Pennsylvania comp ratings bureau agrees to auditPosted On: Aug. 6, 2019 12:40 PM CST
The Pennsylvania Insurance Department and the Pennsylvania Compensation Rating Bureau have entered into a consent decree to lessen the chances of errors in the filing of loss costs and better protect businesses, Insurance Commissioner Jessica Altman said Tuesday.
In April 2018, the PCRB, an independent bureau that makes filings to the insurance department on behalf of the approximately 350 companies that write workers compensation insurance in the state, submitted a filing used to determine workers comp insurance rates for Pennsylvania businesses that contained an error. In December 2018, the state’s insurance department approved a midyear loss cost revision filing to correct that mistake beginning Jan. 1.
“The error in loss cost filings involved two insurers, Highmark Casualty which subsequently sold its workers compensation insurance business to BrickStreet, and resulted in incorrect information being used by the PCRB, resulting in some businesses paying higher rates than they should have,” Ms. Altman said in a statement.

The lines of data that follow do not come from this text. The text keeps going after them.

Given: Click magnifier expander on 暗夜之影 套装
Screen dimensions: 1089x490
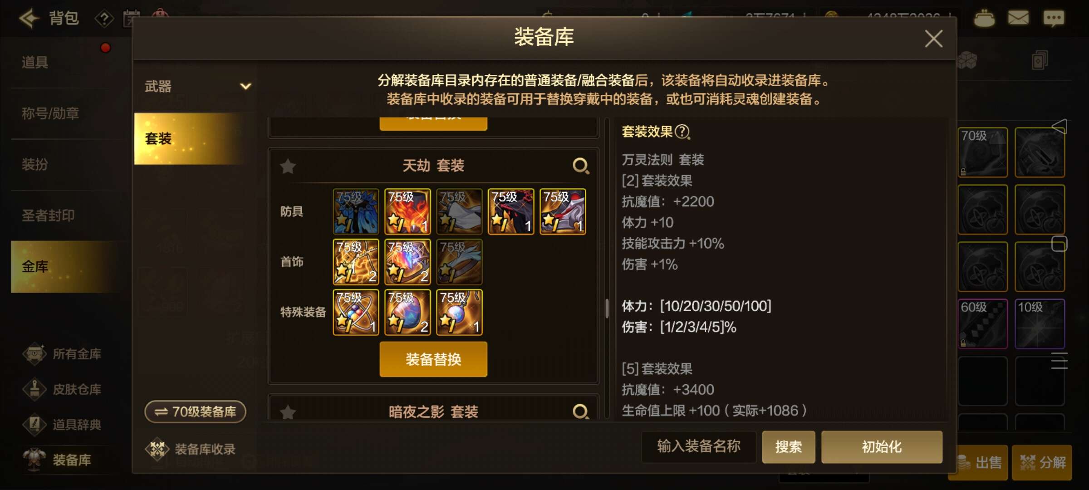Looking at the screenshot, I should [581, 412].
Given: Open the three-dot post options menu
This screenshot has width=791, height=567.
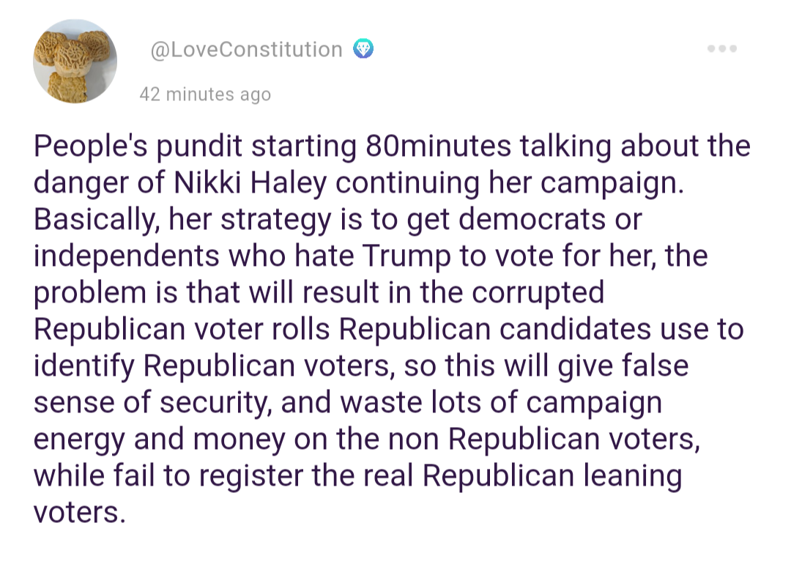Looking at the screenshot, I should click(x=722, y=49).
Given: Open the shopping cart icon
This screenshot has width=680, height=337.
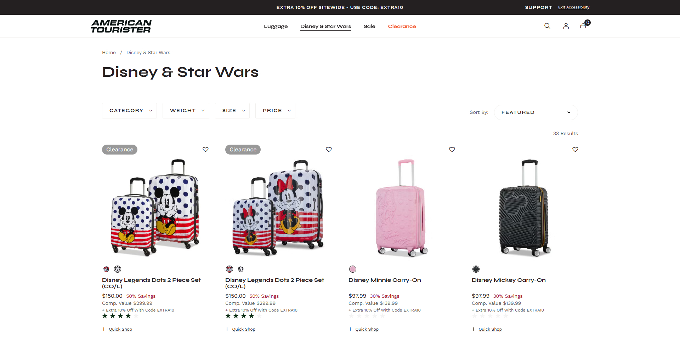Looking at the screenshot, I should pyautogui.click(x=583, y=26).
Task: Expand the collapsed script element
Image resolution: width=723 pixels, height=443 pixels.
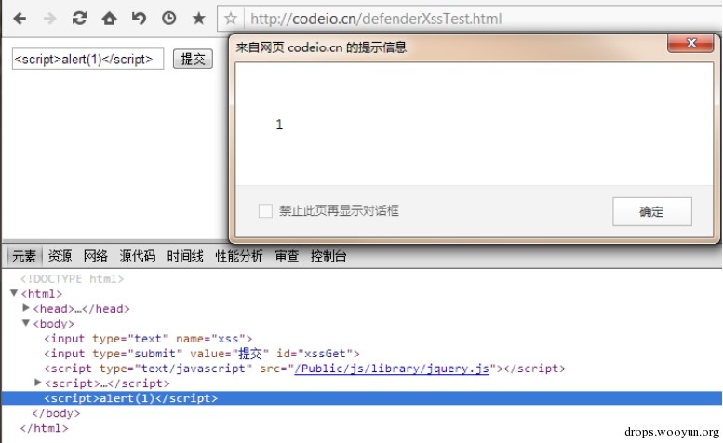Action: click(38, 383)
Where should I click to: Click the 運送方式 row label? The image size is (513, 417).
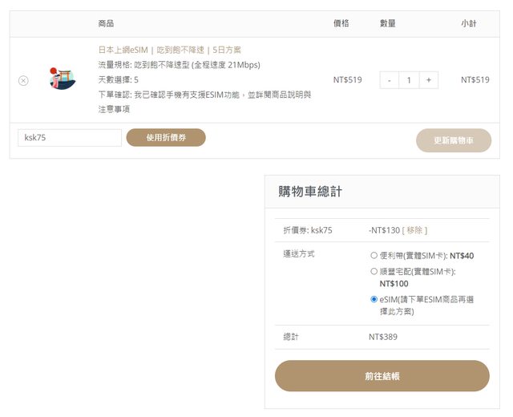[x=299, y=254]
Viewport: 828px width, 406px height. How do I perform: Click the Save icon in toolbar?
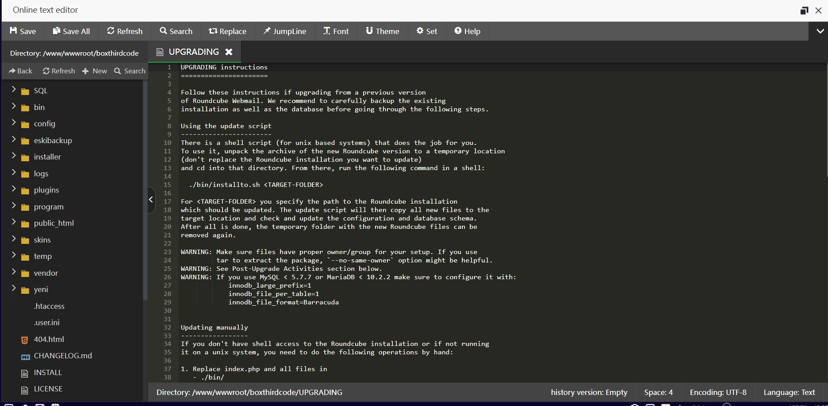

An investigation determined that the incorrect reporting of loss cost data and its subsequent approval by the PCRB occurred due to insufficient internal controls at both insurers and the PCRB.
To reduce the chance of a similar error impacting the state’s businesses in the future, the consent decree between the insurance department and the PCRB requires that the PCRB retain an outside auditor approved by the insurance department to conduct a full audit of the PCRB’s business practices, including its internal controls. The auditor will also issue a report, along with recommendations for changes and improvements, with the agreement that PCRB will adopt the recommendations unless specifically waived by the insurance department.
The decree also enables the insurance department to conduct an examination — at PCRB expense — to verify that the report’s recommendations have been adopted within two years.
The consent order with BrickStreet includes the same terms for both auditing and verification contained in the PCRB consent order, as well as $80,000 fine. Highmark Casualty has agreed to pay a $145,000 fine for failing to have sufficient internal controls, but since Highmark has sold its workers compensation insurance business to BrickStreet and is no longer in the line of business in Pennsylvania, there are no audit or examination requirements.
Along with approving the midyear loss cost revision in December, Ms. Altman urged all workers compensation insurers doing business in Pennsylvania to take action to reimburse any businesses that were overcharged because of the earlier filing, noting reimbursements amounts would vary based on job classifications. Pennsylvania’s State Workers’ Insurance Fund has already reimbursed any workers compensation overpayments, returning approximately $10 million to businesses in the state, according to the release.
To date, 90 workers compensation insurers writing approximately $660 million in annual premiums have reimbursed their business customers.